Le dessein était hardi, hérissé de difficultés, impraticable peut-être. Mr. Fogg allait risquer sa vie, ou tout au moins sa liberté, et par conséquent la réussite de ses projets, mais il n’hésita pas. Il trouva, d’ailleurs, dans sir Francis Cromarty, un auxiliaire décidé.

Quant à Passepartout, il était prêt, on pouvait disposer de lui. L’idée de son maître l’exaltait. Il sentait un cœur, une âme sous cette enveloppe de glace. Il se prenait à aimer Phileas Fogg.

Restait le guide. Quel parti prendrait-il dans l’affaire ? Ne serait-il pas porté pour les Indous ? À défaut de son concours, il fallait au moins s’assurer sa neutralité.

Sir Francis Cromarty lui posa franchement la question.

« Mon officier, répondit le guide, je suis Parsi, et cette femme est Parsie. Disposez de moi.

— Bien, guide, répondit Mr. Fogg.

— Toutefois, sachez-le bien, reprit le Parsi, non-seulement nous risquons notre vie, mais des supplices horribles, si nous sommes pris. Ainsi, voyez.

— C’est vu, répondit Mr. Fogg. Je pense que nous devrons attendre la nuit pour agir ?

— Je le pense aussi », répondit le guide.

Ce brave Indou donna alors quelques détails sur la victime. C’était une Indienne d’une beauté célèbre, de race parsie, fille de riches négociants de Bombay. Elle avait reçu dans cette ville une éducation absolument anglaise, et à ses manières, à son instruction, on l’eût crue Européenne. Elle se nommait Aouda.

Orpheline, elle fut mariée malgré elle à ce vieux rajah du Bundelkund. Trois mois après, elle devint veuve.

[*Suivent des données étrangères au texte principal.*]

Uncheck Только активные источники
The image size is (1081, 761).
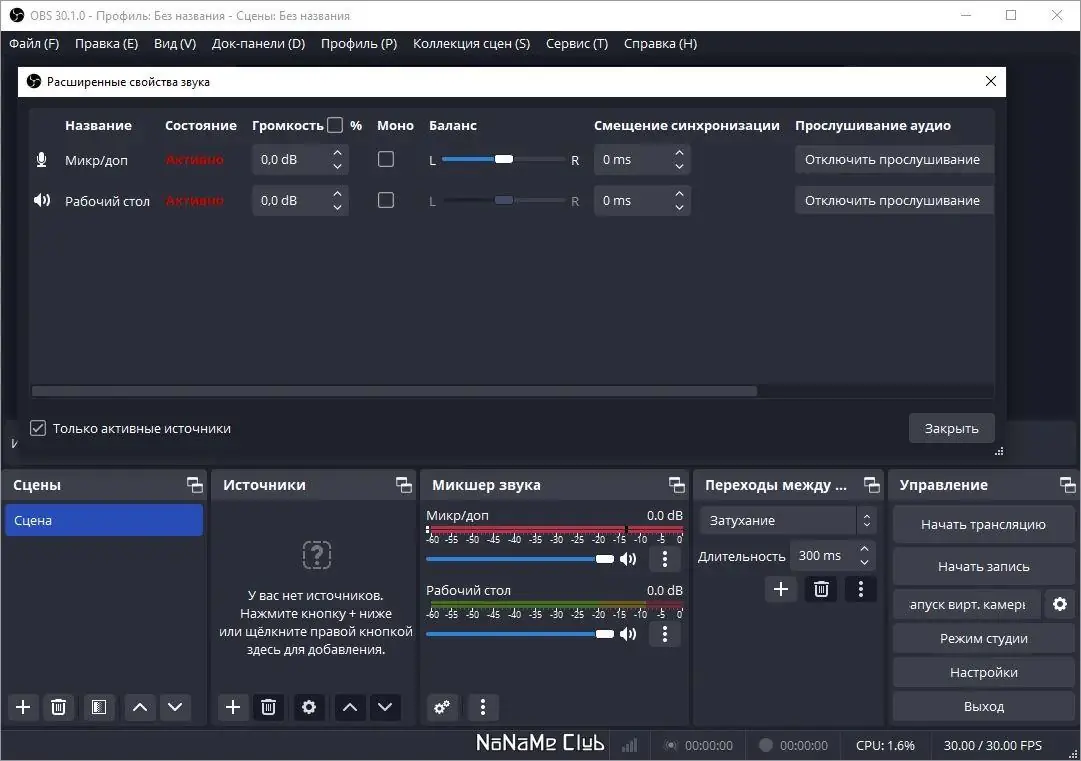click(38, 428)
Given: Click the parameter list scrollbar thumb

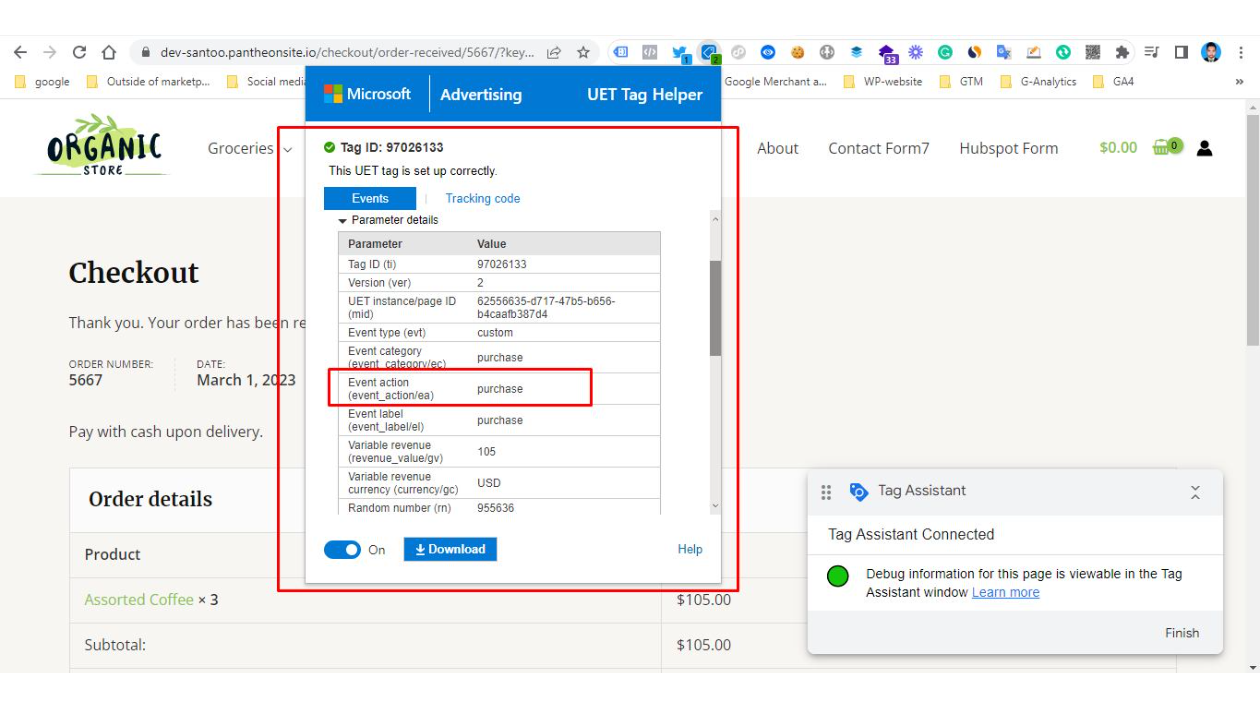Looking at the screenshot, I should click(x=715, y=308).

Sachant le sort qui l’attendait, elle s’échappa, fut reprise aussitôt, et les parents du rajah, qui avaient intérêt à sa mort, la vouèrent à ce supplice auquel il ne semblait pas qu’elle pût échapper.

Ce récit ne pouvait qu’enraciner Mr. Fogg et ses compagnons dans leur généreuse résolution. Il fut décidé que le guide dirigerait l’éléphant vers la pagode de Pillaji, dont il se rapprocherait autant que possible.

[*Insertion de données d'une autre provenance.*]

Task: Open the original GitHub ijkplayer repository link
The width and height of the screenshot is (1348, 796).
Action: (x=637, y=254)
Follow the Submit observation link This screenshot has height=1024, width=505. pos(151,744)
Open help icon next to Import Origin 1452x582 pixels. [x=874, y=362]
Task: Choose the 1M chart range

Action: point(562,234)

Une demi-heure après, halte fut faite sous un taillis, à cinq cents pas de la pagode, que l’on ne pouvait apercevoir ; mais les hurlements des fanatiques se laissaient entendre distinctement.

Les moyens de parvenir jusqu’à la victime furent alors discutés. Le guide connaissait cette pagode de Pillaji, dans laquelle il affirmait que la jeune femme était emprisonnée. Pourrait-on y pénétrer par une des portes, quand toute la bande serait plongée dans le sommeil de l’ivresse, ou faudrait-il pratiquer un trou dans une muraille ? C’est ce qui ne pourrait être décidé qu’au moment et au lieu même. Mais ce qui ne fit aucun doute, c’est que l’enlèvement devait s’opérer cette nuit même, et non quand, le jour venu, la victime serait conduite au supplice. À cet instant, aucune intervention humaine n’eût pu la sauver.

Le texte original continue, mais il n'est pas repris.